Past
Duration 08.10.2014 – 11.01.2015
Curated by Marlies Wirth
With the exhibition Grand Central, Valentin Ruhry opens up associative realms for reflection on the sociocultural process of change that was initiated by the Internet as the dominant utopia of our time and offers a subtle criticism of the experiential dimension of contemporary consumer culture. For his solo exhibition at the MAK, the artist, whose work is situated between sculpture and conceptual art, developed a large-scale installation that formally and aesthetically alludes to the corporate design of product displays by international makers of digital products. With the exhibition title Grand Central, Ruhry both directly and figuratively references the topic of decentralization, an integral component of the digital world against the background of the global networking and analysis of people, products, and data through digital media and social networks. He also points to the location where one company known around the world for its computer technologies has operated one of its largest stores since 2011: Grand Central Terminal in New York, which is frequented by 750,000 people daily.

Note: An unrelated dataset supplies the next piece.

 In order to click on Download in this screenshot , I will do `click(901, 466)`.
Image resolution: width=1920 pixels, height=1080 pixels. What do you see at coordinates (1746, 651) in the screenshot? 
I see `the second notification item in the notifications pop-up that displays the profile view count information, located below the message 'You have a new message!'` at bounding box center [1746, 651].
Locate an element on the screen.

With the almost sacred quality of their product displays, the seductive aesthetics of their products, and the ostensibly self-evident nature of their presence amid large expanses of public space, corporations—particularly those that produce digital innovations—subliminally play with consumer desire. In his minimalist installation, Ruhry addresses the subtle displays found in these stores and presents a selection of everyday objects cast in aluminum from the context of the train station in place of digital devices. Made abstract due to their materiality and elevated as unique items, their auratic presentation simultaneously enhances them and separates them from their original utility and commercial value. The emotional, affirmative messages of companies in the digital sector cause their customers to overlook the fact that by buying a product or joining a network, not only are they giving up control over their own identity and personal information, but they are also contributing to the closed loop of an increasingly independent market.
During a stay of several months in the United States before the exhibition at the MAK, the artist continued his studies in current socioeconomic topics such as decentralized markets, alternative currencies, Bitcoin, startups, the sharing economy, regulated markets, and the “new” art market. In this context, Ruhry points to the development of a new, anarchic spirit of capitalism, which he links to the Austrian economist and politician Joseph Schumpeter (1883–1950) and the idea of “creative destruction,” according to which all economic development is only possible through the continual displacement and destruction of existing forms of production. This also pertains to the increasingly frequent updates that make existing products obsolete as well as the concept of “sharing,” which blurs the boundaries of property in the context of the sharing economy and the collaborative commons and drives individuals into precarity through mechanisms of self-commercialization.
Two new light works by the artist, Zen for LED-TV and 4 out of 5 (both 2014), also took shape as part of his examination of a society of mutual evaluation in which actions are increasingly being economized. This dissolution of the division between producers and consumers finds a dystopian future in the current discourse about the contemporary novel The Circle (2013) by Dave Eggers and is reflected in the work of the Canadian philosopher Marshall McLuhan, who predicted the World Wide Web as a “global village” nearly thirty years before it was invented. In the context of networks, big data, and the increasing monopolization and politicization of previously decentralized networks, Ruhry references the computer scientist Joseph Weizenbaum, whose visionary book Computer Power and Human Reason (1977) he integrates into the exhibition in reference to the boundaries of the relationship between humans and machines.